Historical materials

:ru: SECR 2017: slides and video

 

Other

These talks are related to either relatively small projects or simply cannot be assigned to any one. However, they are also important for me.

Multi-Queues Can Be State-of-the-Art Priority Schedulers

:gb: PPoPP 2022
:gb: Slides

Designing and implementing efficient parallel priority schedulers is an active research area. An intriguing design is the Multi-Queue: given n threads and m ≥ n distinct priority queues, task insertions are performed uniformly at random, while, to delete, a thread picks two queues uniformly at random, and removes the observed task of higher priority. This approach scales well and provides theoretical fairness guarantees but is slower than well-engineered schedulers. In this talk, we present a novel Stealing Multi-Queue (SMQ) algorithm, which leverages the Multi-Queue design, making it more cache-efficient, significantly reducing contention, and getting rid of the locks on the fast path. The resulting SMQ implementation can surpass state-of-the-art schedulers such as OBIM and PMOD in terms of performance on popular graph-processing benchmarks.

Hardware transactional memory in Java

:ru: Latest: JPoint 2018
:ru: Slides

This talk is devoted to the transactional memory, which you can find in modern processors more and more often and which is supposed to make the world of concurrency a better place. In this talk we discuss possible ways to use transactional memory for improving performance, the already existing optimizations in OpenJDK based on it, and the possibility to run transactions directly from Java code.

On the way to efficient concurrent hash table

:ru: Latest: JBreak 2018
:ru: Slides

Nowadays, hash tables are probably the most used data structures, the performance of which influences many application components.
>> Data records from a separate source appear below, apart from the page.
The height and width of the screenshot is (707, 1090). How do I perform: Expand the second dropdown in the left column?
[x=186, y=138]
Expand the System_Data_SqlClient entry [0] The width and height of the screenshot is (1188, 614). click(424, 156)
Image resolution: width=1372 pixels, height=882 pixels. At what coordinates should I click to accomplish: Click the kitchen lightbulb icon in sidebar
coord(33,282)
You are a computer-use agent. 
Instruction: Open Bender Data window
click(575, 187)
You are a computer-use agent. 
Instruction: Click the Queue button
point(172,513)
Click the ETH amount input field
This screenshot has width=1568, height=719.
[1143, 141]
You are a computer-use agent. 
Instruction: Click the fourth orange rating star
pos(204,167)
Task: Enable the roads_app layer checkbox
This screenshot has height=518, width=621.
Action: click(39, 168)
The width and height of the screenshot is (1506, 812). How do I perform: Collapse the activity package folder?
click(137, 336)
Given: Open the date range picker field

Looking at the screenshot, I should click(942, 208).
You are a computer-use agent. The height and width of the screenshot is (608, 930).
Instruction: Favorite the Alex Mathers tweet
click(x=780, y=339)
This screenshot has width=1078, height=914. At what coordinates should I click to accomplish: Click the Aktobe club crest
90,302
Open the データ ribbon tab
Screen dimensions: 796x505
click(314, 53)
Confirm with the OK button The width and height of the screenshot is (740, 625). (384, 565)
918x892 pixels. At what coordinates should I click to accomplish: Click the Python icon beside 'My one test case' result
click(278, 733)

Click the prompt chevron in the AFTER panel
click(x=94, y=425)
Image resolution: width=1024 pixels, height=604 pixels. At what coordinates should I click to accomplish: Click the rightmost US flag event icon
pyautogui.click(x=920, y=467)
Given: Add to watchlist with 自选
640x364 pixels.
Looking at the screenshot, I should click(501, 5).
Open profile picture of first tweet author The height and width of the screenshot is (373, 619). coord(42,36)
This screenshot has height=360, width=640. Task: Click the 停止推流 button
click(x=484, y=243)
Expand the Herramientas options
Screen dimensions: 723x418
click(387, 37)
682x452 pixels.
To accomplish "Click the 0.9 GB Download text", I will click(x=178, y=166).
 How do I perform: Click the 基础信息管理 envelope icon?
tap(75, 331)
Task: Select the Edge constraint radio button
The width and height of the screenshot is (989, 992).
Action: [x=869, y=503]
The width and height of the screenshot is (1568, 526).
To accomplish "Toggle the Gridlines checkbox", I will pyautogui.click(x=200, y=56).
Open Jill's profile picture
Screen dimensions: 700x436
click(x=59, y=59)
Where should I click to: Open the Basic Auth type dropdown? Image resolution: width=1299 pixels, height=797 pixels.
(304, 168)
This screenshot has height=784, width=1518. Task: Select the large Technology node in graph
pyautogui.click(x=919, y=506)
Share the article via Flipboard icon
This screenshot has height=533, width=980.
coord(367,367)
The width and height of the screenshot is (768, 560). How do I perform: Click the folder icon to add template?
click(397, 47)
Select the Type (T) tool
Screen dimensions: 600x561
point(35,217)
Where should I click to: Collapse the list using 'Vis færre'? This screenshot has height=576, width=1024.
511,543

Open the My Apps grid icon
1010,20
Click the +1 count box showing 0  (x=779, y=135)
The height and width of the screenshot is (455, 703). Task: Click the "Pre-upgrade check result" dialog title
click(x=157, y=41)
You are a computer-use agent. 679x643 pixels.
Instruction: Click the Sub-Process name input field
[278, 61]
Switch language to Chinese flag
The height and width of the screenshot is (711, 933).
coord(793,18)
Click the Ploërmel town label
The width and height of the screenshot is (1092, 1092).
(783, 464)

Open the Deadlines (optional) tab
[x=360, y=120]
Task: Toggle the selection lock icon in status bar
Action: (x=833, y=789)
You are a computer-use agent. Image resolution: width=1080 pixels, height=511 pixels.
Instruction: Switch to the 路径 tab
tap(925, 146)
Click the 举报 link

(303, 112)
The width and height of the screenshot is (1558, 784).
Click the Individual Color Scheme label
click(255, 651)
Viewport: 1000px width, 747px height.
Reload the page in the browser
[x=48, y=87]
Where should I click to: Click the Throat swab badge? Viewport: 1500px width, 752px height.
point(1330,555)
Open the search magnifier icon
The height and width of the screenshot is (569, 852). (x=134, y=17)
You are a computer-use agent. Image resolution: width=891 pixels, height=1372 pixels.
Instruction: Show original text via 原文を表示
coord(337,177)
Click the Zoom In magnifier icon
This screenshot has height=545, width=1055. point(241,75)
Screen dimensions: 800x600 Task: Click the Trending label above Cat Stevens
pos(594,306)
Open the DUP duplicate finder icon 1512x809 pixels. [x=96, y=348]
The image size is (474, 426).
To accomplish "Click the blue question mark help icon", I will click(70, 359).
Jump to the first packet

However, is it that simple to write a fast implementation which uses all the power of multi-core architectures? How efficient are the standard solutions in Java? We will try to get the answer to these and many other questions during this talk. We will touch on both theoretical aspects and some practical approaches for high-performance algorithms development.

How to find deadlock not getting into it

:ru: Latest: JEEConf 2017
:gb: Slides

Deadlocks are one of the main problems in multithreaded programming. This talk presents Dl-Check – a novel tool for detecting potential deadlocks at runtime of Java programs. In order to implement this tool, the bytecode instrumentation is required as well as the ASM framework is advantageous. In the first part of the talk, the general approach and the algorithm for online detection of potential deadlocks are presented. As for the second part, byte-code instrumentation and several useful techniques and associated cases related to it are discussed.